_What is being asked:_
Copy nothing but the lines below running from the line containing "Task: Toggle the" through the line containing "Viewport: 481px width, 394px height.", both end lines included.
[Exercise inputs Boundary: Start]
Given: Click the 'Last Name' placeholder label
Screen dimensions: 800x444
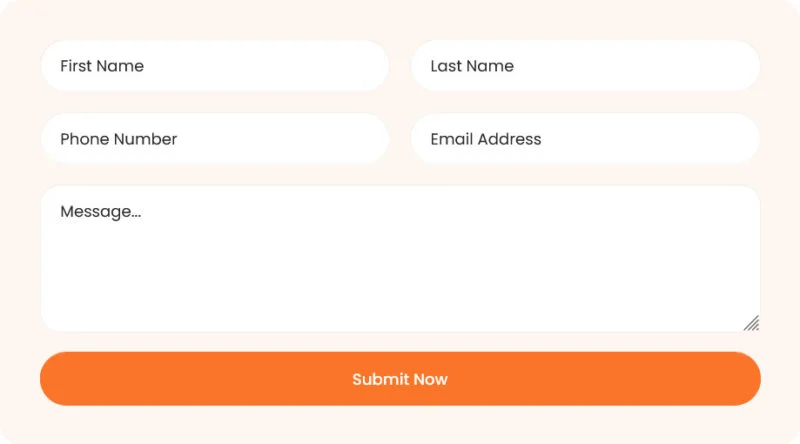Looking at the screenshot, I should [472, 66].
[Exercise inputs Boundary: End]
[Exercise inputs Boundary: Start]
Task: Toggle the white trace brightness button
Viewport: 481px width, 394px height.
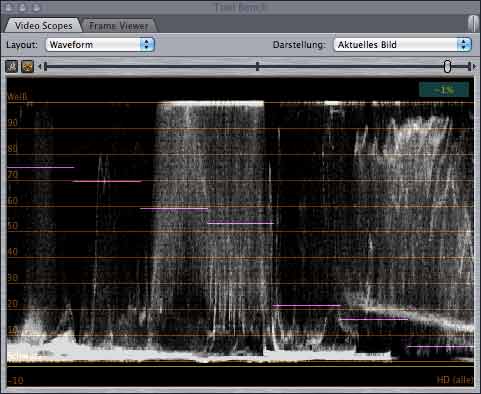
[Exercise inputs Boundary: End]
_Output of the exercise:_
Task: Toggle the white trace brightness button
Viewport: 481px width, 394px height.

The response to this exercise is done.